=== WORK TO COMPLETE ===
In the data that follows, every line containing the word "Beat" should be returned.

=== MATERIAL FOR THE TASK ===
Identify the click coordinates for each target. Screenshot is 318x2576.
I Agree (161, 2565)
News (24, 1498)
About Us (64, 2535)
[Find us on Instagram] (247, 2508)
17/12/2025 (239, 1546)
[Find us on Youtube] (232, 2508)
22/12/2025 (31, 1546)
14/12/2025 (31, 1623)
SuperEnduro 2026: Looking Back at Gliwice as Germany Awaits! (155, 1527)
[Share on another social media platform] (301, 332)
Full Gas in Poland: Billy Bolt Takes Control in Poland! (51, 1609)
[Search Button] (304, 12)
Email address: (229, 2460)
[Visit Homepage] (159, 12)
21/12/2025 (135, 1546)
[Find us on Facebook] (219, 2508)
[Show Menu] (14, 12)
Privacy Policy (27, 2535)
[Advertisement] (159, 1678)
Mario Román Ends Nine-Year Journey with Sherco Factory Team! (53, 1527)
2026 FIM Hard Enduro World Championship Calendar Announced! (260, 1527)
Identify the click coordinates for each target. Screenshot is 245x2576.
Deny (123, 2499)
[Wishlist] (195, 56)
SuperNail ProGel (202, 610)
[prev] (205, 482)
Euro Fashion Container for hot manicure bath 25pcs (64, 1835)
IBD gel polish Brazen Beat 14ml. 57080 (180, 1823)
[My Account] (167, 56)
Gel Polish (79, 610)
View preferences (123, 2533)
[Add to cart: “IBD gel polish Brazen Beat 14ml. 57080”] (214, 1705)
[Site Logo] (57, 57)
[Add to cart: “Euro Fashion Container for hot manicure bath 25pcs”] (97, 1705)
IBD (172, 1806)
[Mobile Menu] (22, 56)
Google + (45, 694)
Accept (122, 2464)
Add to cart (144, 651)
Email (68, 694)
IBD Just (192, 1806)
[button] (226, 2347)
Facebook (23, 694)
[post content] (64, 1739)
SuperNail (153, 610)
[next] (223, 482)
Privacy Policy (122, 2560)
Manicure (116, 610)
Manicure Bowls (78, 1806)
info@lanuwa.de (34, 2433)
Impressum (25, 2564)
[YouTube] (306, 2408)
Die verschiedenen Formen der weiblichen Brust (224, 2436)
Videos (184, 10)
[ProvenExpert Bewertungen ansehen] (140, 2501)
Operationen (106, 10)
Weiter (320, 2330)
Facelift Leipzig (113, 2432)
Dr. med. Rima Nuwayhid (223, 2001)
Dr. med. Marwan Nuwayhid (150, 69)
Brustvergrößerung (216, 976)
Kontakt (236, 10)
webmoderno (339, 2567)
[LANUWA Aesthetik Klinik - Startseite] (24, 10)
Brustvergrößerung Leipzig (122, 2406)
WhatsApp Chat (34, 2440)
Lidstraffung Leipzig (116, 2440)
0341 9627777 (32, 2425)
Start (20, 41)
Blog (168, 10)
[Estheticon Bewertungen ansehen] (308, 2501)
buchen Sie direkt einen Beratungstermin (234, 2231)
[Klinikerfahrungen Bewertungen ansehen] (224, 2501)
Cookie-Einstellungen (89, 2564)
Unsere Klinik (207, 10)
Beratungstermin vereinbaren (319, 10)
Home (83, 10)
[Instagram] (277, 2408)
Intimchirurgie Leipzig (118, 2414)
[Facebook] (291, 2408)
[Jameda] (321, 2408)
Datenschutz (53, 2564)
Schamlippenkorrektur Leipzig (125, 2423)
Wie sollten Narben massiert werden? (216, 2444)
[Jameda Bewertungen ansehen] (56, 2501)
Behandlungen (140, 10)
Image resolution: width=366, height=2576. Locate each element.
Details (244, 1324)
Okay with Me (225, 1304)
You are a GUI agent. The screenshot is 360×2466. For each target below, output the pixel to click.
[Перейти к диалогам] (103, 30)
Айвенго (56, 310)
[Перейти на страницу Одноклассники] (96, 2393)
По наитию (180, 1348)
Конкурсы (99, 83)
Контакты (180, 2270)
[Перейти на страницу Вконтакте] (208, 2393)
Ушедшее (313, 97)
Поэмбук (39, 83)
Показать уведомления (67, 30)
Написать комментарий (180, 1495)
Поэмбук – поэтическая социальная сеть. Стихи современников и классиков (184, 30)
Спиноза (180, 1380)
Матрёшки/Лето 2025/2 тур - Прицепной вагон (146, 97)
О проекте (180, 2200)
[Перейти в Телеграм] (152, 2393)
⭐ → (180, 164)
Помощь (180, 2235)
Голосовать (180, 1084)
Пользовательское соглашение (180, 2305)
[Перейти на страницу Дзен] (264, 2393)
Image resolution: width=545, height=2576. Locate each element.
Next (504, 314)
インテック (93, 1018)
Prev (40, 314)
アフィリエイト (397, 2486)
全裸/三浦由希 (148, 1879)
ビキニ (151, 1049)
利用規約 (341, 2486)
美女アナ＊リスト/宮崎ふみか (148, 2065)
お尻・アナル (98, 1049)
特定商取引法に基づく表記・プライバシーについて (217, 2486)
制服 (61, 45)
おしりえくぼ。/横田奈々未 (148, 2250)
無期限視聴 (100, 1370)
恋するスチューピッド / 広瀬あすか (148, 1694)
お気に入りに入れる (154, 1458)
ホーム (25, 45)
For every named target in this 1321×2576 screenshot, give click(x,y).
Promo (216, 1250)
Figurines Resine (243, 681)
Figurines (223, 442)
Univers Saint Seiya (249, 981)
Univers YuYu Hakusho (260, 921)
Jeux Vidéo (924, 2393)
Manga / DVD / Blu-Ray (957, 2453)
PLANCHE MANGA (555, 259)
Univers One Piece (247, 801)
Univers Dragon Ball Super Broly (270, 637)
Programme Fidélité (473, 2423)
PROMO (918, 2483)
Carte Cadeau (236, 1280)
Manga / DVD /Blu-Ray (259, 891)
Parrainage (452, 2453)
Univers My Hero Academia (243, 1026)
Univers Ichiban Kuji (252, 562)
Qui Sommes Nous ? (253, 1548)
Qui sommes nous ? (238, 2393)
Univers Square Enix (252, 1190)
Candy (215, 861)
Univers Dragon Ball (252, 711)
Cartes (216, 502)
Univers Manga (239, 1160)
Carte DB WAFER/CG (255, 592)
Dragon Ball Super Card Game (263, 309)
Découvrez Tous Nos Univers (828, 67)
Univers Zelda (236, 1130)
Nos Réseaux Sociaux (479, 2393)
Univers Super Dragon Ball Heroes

=== ANSWER SECTION ===
IBD gel polish Brazen Beat 14ml. 57080 (180, 1823)
[Add to cart: “IBD gel polish Brazen Beat 14ml. 57080”] (214, 1705)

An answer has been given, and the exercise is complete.